This is a right handed knife.
Because of the S-shaped geometry of the blade, the central layer was exposed. But the best geometry of the blade can be seen in the photo from the side of the heel of the knife. Today I will make a video of how this blade works.


----------



## Andrei




----------



## osakajoe

I see. I have no experience with grinding an S-grind and haven’t ever used one before. 

Wish I could offer more feedback besides that it looks good. Maybe someone has more experience with those kind of grinds.


----------



## Andrei

Thank.
It is difficult to draw any conclusions from the photo and vedio; I’ve cut this knife for the first time in the video; for me it’s not the usual blade size.


----------



## cheflarge

Andrei said:


> Thank.
> It is difficult to draw any conclusions from the photo and vedio; I’ve cut this knife for the first time in the video; for me it’s not the usual blade size.

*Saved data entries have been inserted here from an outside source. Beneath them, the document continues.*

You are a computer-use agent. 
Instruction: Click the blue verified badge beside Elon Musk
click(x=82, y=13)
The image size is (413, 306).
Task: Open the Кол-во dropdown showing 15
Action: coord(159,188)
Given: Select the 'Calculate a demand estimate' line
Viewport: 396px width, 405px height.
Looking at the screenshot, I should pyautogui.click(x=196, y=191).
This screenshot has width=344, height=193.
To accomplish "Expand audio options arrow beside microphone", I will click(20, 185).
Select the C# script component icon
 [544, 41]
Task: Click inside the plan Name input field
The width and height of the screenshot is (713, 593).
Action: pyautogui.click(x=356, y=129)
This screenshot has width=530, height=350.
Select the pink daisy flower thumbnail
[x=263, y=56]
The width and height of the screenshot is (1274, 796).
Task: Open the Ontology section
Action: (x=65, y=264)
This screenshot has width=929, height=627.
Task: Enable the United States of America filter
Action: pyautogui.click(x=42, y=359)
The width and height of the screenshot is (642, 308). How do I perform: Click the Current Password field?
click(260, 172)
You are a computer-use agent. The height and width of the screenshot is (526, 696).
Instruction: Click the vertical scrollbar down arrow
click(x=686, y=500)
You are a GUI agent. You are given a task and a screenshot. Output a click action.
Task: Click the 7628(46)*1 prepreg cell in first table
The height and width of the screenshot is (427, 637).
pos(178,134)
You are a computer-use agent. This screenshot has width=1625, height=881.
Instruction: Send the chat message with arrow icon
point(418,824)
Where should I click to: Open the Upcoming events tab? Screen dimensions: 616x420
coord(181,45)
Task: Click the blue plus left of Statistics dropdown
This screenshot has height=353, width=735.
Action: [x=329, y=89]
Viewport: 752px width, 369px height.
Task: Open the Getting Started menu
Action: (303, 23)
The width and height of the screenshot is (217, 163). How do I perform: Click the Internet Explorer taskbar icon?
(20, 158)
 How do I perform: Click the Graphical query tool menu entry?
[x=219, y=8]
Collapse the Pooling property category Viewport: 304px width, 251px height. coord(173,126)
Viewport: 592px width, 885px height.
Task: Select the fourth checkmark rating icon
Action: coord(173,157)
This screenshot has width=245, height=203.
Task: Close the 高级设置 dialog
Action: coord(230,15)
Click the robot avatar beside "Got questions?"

Andrei's grinds are amazing!!! [emoji106]


----------



## Migraine

Is that a carrot in the video!? What a beast!

Knife looks awesome too.


----------



## Barmoley

I have a few of Andrei's knives and his grinds are excellent. He also works with a lot of interesting steels, for those of us that are adventurous with steels. Would love to try vanadis 10, 8 and that class of steels.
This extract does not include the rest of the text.